Reste une dernière tension, moins visible dans les discours institutionnels : l’inscription elle-même ne finance rien ou pas vraiment. Le Fonds du patrimoine mondial existe, mais ses moyens sont modestes au regard des besoins ; l’essentiel de la charge de conservation, de restauration et de gestion retombe sur l’État partie et les collectivités locales. Le label UNESCO génère de la fréquentation touristique, elle-même génératrice de revenus, dont la redistribution mérite d’être repensée. Parce qu’il en résulte une pression supplémentaire sur des tissus urbains anciens, souvent denses et fragiles, où la cohabitation entre habitants, commerçants et flux de visiteurs devient un exercice d’équilibriste permanent.

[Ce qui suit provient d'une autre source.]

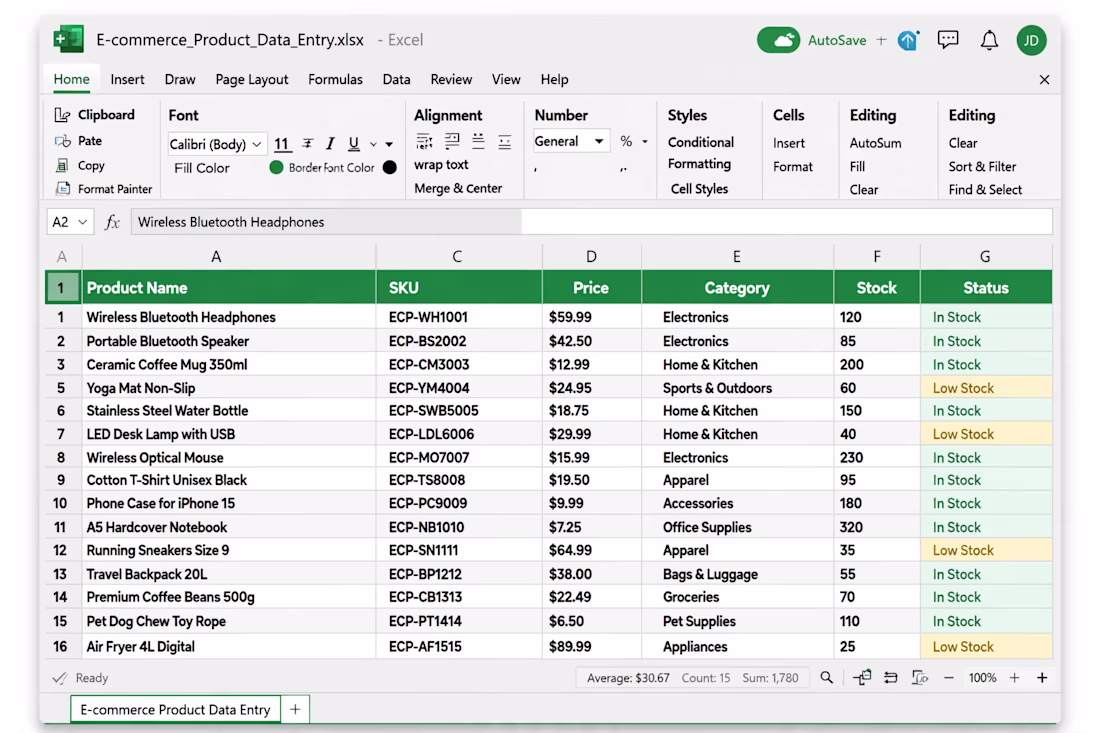Expand the Calibri (Body) font dropdown
The height and width of the screenshot is (733, 1100).
pos(257,144)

La médina de Marrakech, la plus visitée des neuf sites marocains, illustre cette ambivalence: la reconnaissance internationale a accéléré une gentrification par le riad et l’investissement étranger, transformant certains quartiers en enclaves touristiques tout en laissant d’autres, à quelques rues de là, sans les moyens de leur propre restauration.
Attention fragile
Le séisme du Haouz a rendu cette ambivalence particulièrement lisible. Dans les jours qui ont suivi la catastrophe, la médina de Marrakech a fait l’objet d’un suivi rapproché, et des missions d’évaluation ont été dépêchées pour documenter les dégâts sur les remparts, certaines portes historiques et des habitations du tissu ancien. Le bien n’a pas basculé sur la liste du «péril», en partie parce que les dommages, bien que réels, n’ont pas été jugés de nature à compromettre irrémédiablement sa valeur universelle exceptionnelle, et en partie parce qu’un plan de restauration a été engagé avec un relatif volontarisme politique. Mais l’épisode a rappelé que le patrimoine bâti marocain, largement construit en terre, en pierre calcaire tendre ou en maçonnerie traditionnelle, reste structurellement vulnérable aux aléas sismiques dans une zone que l’on croyait, à tort, à l’abri.

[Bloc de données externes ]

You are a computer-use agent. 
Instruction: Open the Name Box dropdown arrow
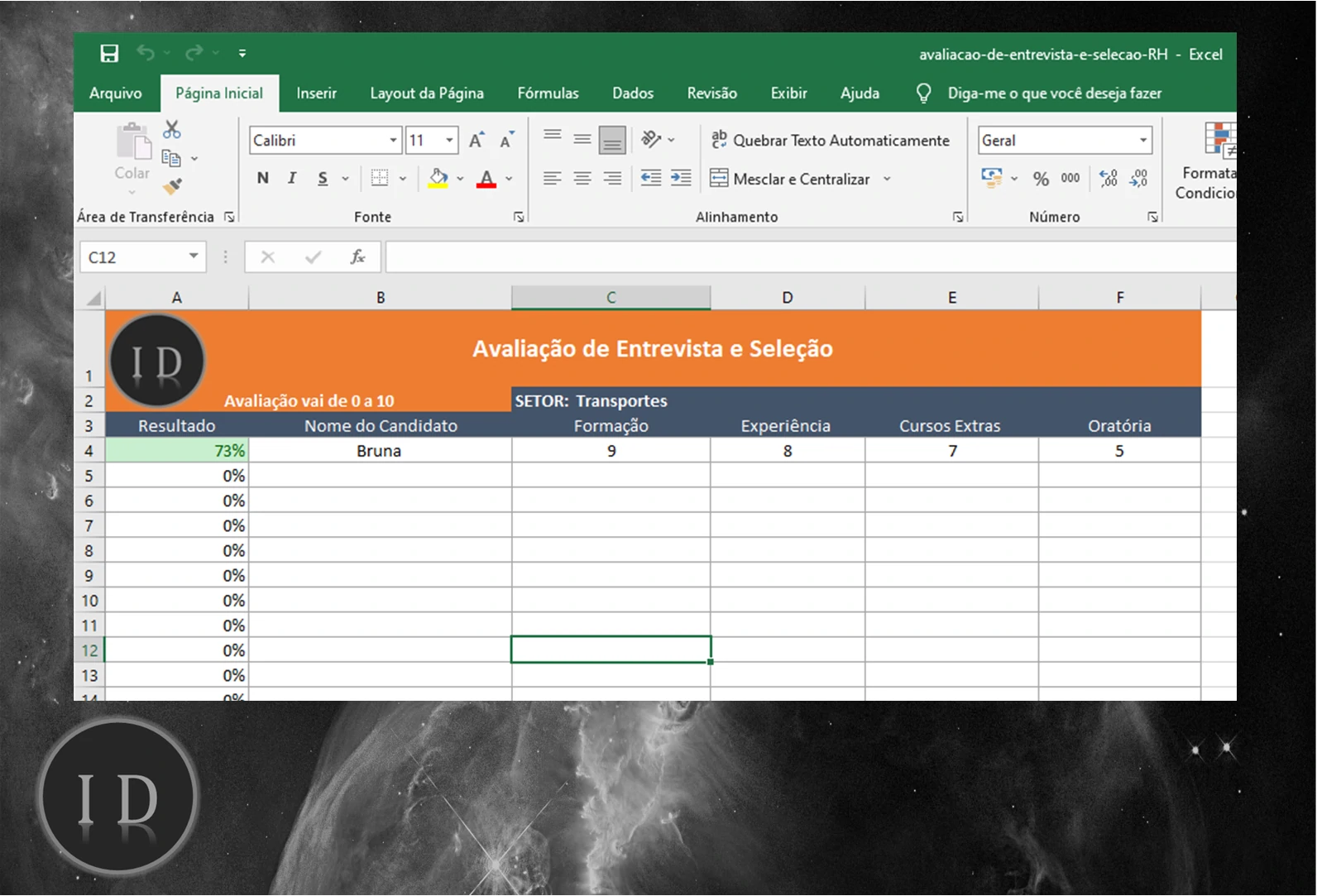(x=193, y=256)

Le patrimoine matériel marocain, sous le regard de l’UNESCO, est donc moins un inventaire stable qu’un chantier permanent, englobant la composante administrative, financière, politique et même géologique. La reconnaissance internationale est un gage et une marque d’encouragement, certes. Mais elle ne constitue pas un point d’arrivée, ni une fin en soi, plutôt l’ouverture d’un nouveau rapport de forces entre mémoire, gestion et développement. C’est probablement à ce niveau, plus que dans la beauté des façades, que se joue la vraie mesure de ce que le label protège.